What ICH E6(R3) Really Asks of Us: Beyond the Buzzwords

The ICH E6(R3) guideline for Good Clinical Practice from the International Council for Harmonization (ICH) is designed to foster a culture of quality as clinical research methods evolve. ICH E6(R3) does not ask clinical research professionals to memorize new terminology or adopt more templates. It requires something more subtle and more challenging—to be intentional about decisions. The rationale behind these decisions then needs to be explained based on what matters most: participant safety and data reliability.

“That shift sounds simple, but in practice, it changes how we think about everything from trial design to day-to-day oversight,” says Leslie Sam, BA, CSSBB, CQIA, President of Leslie Sam and Associates. “Terms introduced or emphasized in ICH E6(R3)—Critical to Quality (CtQ) factors, Quality by Design (QbD), fit-for-purpose, data governance—are often treated as standalone concepts. However, the guideline does not present them that way. It describes how they connect, and how they shape decisions across the trial lifecycle.”
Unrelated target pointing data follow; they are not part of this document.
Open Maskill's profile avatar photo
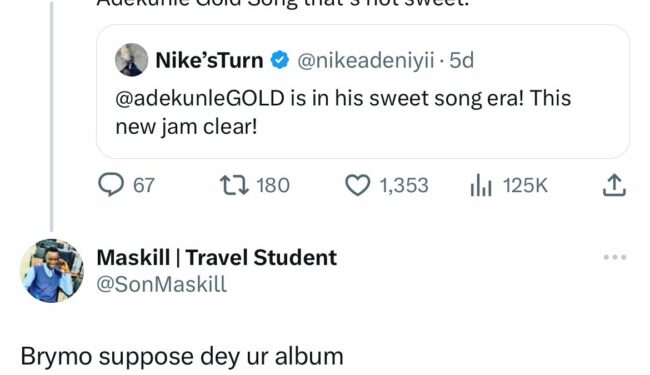Screen dimensions: 650x375 pyautogui.click(x=52, y=271)
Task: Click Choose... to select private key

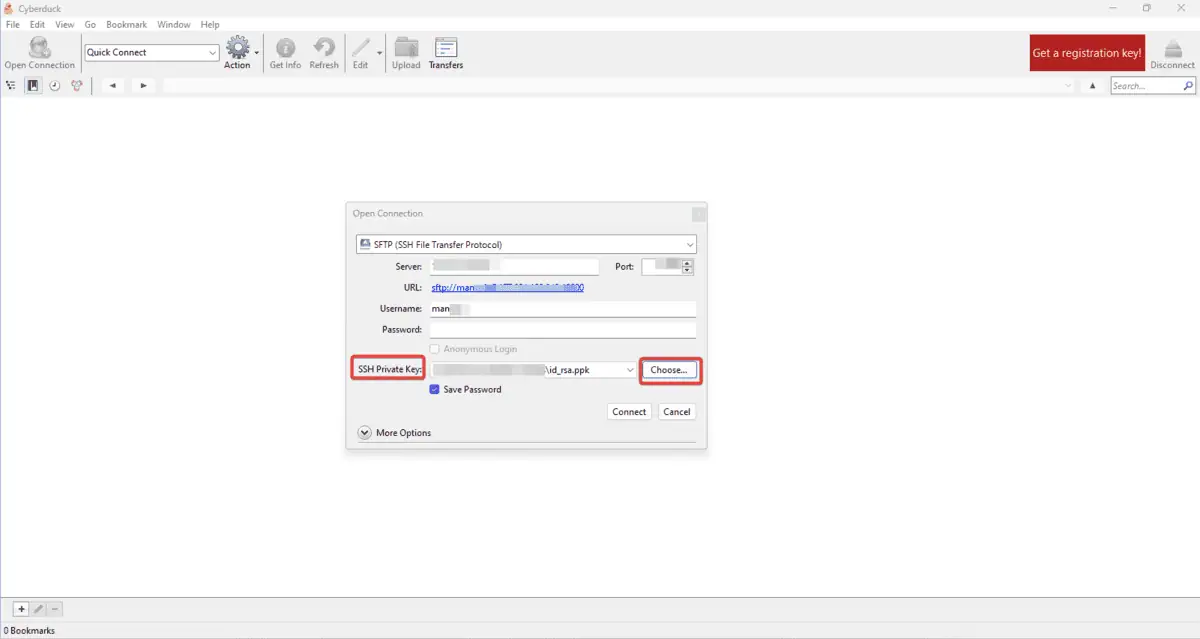Action: [669, 370]
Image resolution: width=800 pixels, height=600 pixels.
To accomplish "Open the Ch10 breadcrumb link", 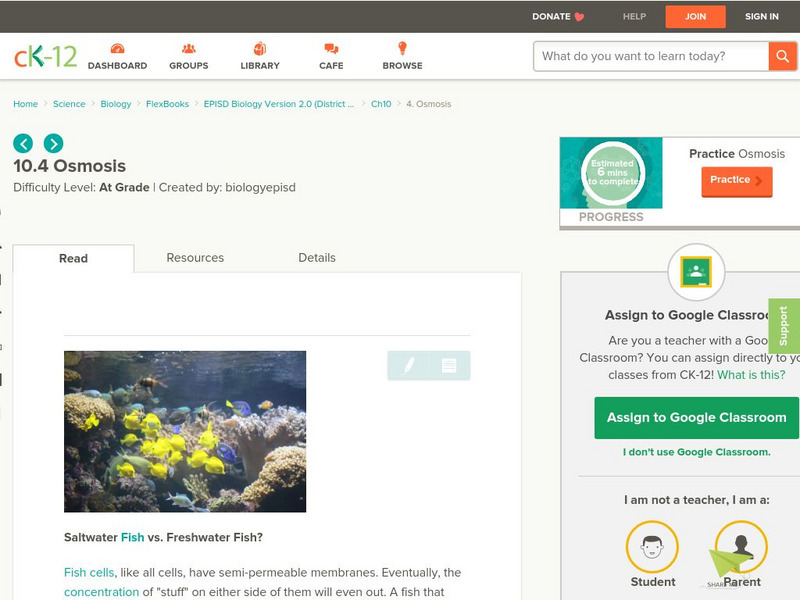I will coord(381,104).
“The starting point is clarity around what is truly critical,” adds Sam. “When CtQs are identified early, they anchor design choices and help teams distinguish what must be tightly controlled from what can be more flexible. That clarity is what enables QbD to function as intended—not as a document or exercise, but as a way of thinking that informs real decisions.”

Beyond the Buzzwords: Oversight, Quality by Design, and Risk-Based Thinking

Join Leslie at ACRP 2026 [April 24-27; Orlando, Fla.] as she examines practical strategies and thinking to implement oversight, Quality by Design (QbD), and risk-based thinking in day-to-day trial decisions. View complete schedule.

Sam explains, “Those early design decisions directly influence oversight. When risks are understood and prioritized, oversight becomes focused and defensible rather than broad and reactive. Not every activity requires the same level of scrutiny, and not every data point deserves equal attention. The challenge—and the expectation—is to know where to pay particular attention. Fit-for-purpose is not a program, but a way to decide what deserves rigor, what deserves monitoring, and what deserves flexibility. Fit-for-purpose thinking shows up in practical ways: what data are collected, how often information is reviewed, which signals require escalation, and where flexibility is acceptable without compromising safety or reliability. These are judgment calls—and they are central to how oversight is demonstrated.”

“Data governance plays a quiet but critical role in this ecosystem, not as a system or an information technology deliverable alone, but allowing teams to trust the data they’re reviewing, see trends across sources, and confidently explain how decisions were made and acted upon,” concludes Sam. “One of the most persistent misconceptions about ICH E6(R3) is that it raises the bar for perfection. In fact, it raises the bar for intentionality and rationale. You don’t need to get every decision right. You do need to be able to explain why you made the decision you did—based on risk, impact, and intent.”